By Rob Shaul
Our effort with Grunt PT was to bring professionally designed, mission-direct, functional fitness programming to line unit soldiers in the Army and Marines. The onus for Grunt PT grew out of several experiences I had working with line unit soldiers attempting to implement functional fitness programming. These teaching and other experience confirmed for me that active duty soldiers in general, and line unit soldiers in particular, simply didn’t have the time or experience to do this high-level programming.
One Fall I began talking to an entire line unit Brigade about implementing a functional fitness program, was honest and upfront about my suggested approach, and initially it seemed the Command was open and wanted also to have a long-term impact. I was super excited.
But, in the end, it didn’t work out, and from my perspective, reasons included several unit mistakes – investing in equipment before people, not being willing to think outside the box in terms of unit-wide coaching, multiple PT times, setting aside Army PRT, centralized programming, etc.
This experience, and several others like it, caused me to grow weary of command-driven “functional fitness” efforts.
Grunt PT was my attempt to jump over the “Big Army” bureaucracy and offer mission-direct MTI programming right to the guys in the trenches.

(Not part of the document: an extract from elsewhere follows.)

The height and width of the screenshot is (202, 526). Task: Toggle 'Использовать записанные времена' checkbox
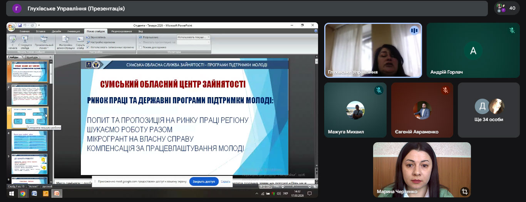[88, 47]
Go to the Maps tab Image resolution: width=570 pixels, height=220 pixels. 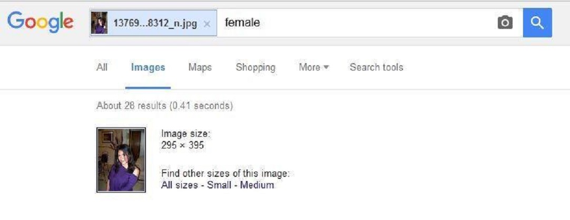(x=200, y=67)
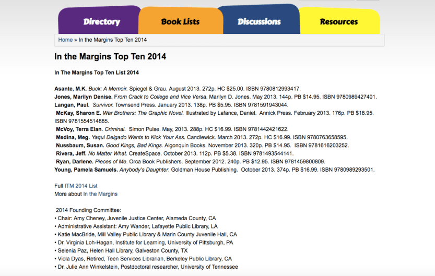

I designed equipment list and the programming around a company-sized unit. Individual soldiers, and teams smaller than a company could also deploy the programming, but I wanted innovative, forward thinking company commanders to have a programming resource.

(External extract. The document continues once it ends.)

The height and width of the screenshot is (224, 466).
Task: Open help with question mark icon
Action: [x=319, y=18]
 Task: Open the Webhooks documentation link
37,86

And I made it cheap … $1/month/soldier. The idea was that even a brand new platoon commander could spend $40/month out of his own pocket, if his command wouldn’t pay for it – and bring this high level programming to his or her soldiers.
I called Grunt P a “fitness insurgency.” Clever, huh?

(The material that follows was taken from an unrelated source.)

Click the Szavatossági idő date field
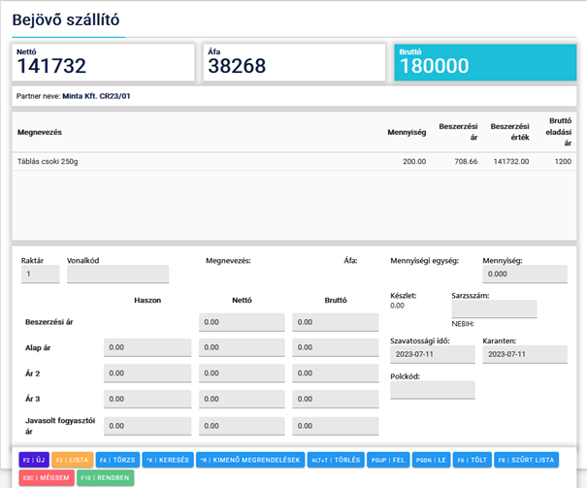587x488 pixels. click(x=432, y=355)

We invested in a new website, graphic design, and spent hours designing the programming.
The programming itself was high level – not necessary because of complexity, but because for an entire company to train at the same time each day, we actually had to design 3 different training sessions – one each for strength, work capacity/chassis integrity, and endurance. This allowed the required equipment list – which included free weights and sandbags, to be minimized.
We launched the effort and waited for it to take off. It never did.
Even after a few months of effort and advertising, praise, and the cheap cost, we only had a few dozen subscribers. I couldn’t justify the time and effort Grunt PT took to designed and decided to pull the plug. It was heartbreaking…
In hindsight, I underestimated military inertia and tradition. The obstacles to implementing true, widespread functional fitness programming in the Army and Marines include everything from limited equipment, to limited training times, to “safety Nazi” PT’s and medical officers, to performance reports which evaluate squad leader and platoon officer’s ability to design programming.
Grunt PT could not overcome this – despite what I consider its incredible value.